Mia madre è risultata positiva al tampone e quindi è affetta da Coronavirus. Ha iniziato ad avere la febbre l’8 di marzo, leggera, dopo gli è comparsa la tosse ed i dolori addominali. I dottori che l’hanno visitata non pensavano fosse Covid 19 in quanto l’ossigenazione era buona, e l’hanno curata con antibiotici e penicillina. Siccome i dolori non passavano mio padre il 20 Marzo l’ha portata in Ospedale. Dalla Tac è risultato una polmonite, l’emogas ha confermato la buona ossigenazione. Erano due giorni che non aveva più febbre e non stava malissimo, camminava da sola e reagiva bene, rimaneva la tosse e fiacchezza. Ha iniziato la cura da protocollo per il Covid19 il 24 Marzo. Già dalla prima notte ha iniziato a stare peggio, oggi 25 Marzo, non c’è la fa più ad alzarsi comincia ad avere problemi respiratori e parla a fatica. Il mio dubbio è il seguente: perché iniziare una cura, non certa e senza riscontri, in pazienti che non presentano una situazione clinica grave? non potrebbe essere la cura stessa causa del peggioramento? perché trattano tutti allo stesso modo? si potrebbe decidere di non continuare la cura?

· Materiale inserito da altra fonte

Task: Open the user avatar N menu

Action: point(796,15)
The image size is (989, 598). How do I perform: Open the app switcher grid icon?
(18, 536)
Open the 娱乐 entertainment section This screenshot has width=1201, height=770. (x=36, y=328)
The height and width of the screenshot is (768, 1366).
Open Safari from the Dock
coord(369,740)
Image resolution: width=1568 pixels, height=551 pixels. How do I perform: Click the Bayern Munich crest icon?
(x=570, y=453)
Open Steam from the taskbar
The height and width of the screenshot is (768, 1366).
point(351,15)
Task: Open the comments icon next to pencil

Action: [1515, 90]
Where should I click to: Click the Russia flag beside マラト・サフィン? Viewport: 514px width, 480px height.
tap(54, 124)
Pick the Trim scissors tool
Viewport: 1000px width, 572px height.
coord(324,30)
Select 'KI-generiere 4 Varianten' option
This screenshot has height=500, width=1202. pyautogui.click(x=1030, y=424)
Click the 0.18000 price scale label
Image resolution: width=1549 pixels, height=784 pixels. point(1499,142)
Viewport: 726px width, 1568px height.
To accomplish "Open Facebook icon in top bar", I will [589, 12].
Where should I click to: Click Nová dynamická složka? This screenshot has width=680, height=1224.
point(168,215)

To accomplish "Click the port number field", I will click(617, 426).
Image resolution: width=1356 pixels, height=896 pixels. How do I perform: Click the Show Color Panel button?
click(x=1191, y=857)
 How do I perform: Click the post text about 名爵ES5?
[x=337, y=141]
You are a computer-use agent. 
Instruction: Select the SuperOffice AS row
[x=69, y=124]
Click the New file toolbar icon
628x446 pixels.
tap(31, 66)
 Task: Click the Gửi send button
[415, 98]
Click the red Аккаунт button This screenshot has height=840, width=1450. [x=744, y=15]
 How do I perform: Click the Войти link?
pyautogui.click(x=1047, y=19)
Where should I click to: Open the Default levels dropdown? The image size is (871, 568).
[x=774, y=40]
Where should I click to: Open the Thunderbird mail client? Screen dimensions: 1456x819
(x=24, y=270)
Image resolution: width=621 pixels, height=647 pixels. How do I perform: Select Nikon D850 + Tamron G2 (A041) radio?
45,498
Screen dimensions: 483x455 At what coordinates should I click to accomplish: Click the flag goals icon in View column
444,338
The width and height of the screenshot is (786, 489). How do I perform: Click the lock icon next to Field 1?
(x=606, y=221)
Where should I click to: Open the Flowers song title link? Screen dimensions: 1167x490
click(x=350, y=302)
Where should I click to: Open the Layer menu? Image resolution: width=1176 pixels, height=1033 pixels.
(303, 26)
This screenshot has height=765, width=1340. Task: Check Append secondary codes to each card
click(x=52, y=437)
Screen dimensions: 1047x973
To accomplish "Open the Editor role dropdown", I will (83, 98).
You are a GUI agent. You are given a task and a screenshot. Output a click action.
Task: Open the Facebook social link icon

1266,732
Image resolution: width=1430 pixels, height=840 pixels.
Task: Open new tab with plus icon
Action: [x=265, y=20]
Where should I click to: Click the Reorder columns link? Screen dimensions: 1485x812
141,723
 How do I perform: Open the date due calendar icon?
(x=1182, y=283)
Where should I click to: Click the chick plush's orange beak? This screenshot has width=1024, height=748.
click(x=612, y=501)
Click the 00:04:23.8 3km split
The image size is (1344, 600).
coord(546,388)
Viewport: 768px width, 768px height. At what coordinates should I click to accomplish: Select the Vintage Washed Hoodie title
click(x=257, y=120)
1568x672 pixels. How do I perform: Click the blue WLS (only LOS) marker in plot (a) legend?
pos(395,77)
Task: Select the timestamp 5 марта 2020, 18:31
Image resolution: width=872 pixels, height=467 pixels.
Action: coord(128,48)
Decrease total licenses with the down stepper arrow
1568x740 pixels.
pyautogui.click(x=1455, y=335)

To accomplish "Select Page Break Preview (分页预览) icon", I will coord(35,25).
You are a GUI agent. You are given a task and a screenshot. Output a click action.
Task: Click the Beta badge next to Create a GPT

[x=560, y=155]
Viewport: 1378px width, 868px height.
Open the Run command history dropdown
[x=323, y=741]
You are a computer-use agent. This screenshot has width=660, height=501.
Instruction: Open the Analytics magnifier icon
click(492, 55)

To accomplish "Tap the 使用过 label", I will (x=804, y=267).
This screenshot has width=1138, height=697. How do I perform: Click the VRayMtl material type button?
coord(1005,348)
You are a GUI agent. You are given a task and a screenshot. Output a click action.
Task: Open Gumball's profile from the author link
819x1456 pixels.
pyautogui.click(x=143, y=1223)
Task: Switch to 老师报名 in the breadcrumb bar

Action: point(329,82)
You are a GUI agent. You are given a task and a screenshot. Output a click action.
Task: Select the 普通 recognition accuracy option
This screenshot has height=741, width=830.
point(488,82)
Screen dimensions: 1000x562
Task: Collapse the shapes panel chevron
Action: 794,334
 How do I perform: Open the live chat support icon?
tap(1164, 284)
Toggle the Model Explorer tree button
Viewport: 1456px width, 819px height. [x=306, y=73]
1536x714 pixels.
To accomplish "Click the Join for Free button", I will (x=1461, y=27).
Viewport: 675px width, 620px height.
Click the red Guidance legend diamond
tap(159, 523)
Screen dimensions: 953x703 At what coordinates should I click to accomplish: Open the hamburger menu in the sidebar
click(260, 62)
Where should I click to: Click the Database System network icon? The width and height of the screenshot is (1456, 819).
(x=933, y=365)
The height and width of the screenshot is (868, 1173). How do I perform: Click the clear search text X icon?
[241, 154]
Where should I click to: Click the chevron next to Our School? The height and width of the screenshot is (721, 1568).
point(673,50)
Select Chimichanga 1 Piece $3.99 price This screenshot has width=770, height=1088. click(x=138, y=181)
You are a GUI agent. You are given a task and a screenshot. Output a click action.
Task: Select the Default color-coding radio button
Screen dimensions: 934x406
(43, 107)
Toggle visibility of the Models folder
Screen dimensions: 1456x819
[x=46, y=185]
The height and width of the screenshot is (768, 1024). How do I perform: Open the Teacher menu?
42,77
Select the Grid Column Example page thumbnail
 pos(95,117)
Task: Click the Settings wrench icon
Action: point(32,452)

Vi sarei grato se qualche esperto mi desse una risposta. Grazie in anticipo.
Risponde il Prof. Pedone
Purtroppo sono molti i casi riportati in cui pazienti con pochi sintomi hanno poi avuto un repentino peggioramento. Non è possibile dare una riposta precisa alla sua domanda: la decisione di iniziare la cura si può essere basata sul quadro TAC di una polmonite aggressiva o su altre considerazioni che non sono ovviamente in grado di verificare. Per quanto riguarda il tipo di cura, per forza di cose al momento si stanno utilizzando farmaci su base empirica, è troppo presto per avere evidenze solide che guidino le scelte. In ogni caso, anche in situazioni così gravi il paziente (e solo il paziente, a meno che non sia interdetto) ha il diritto a rifiutare le cure, però in questo caso si tratterebbe di una scelta le cui conseguenze potrebbero essere molto serie.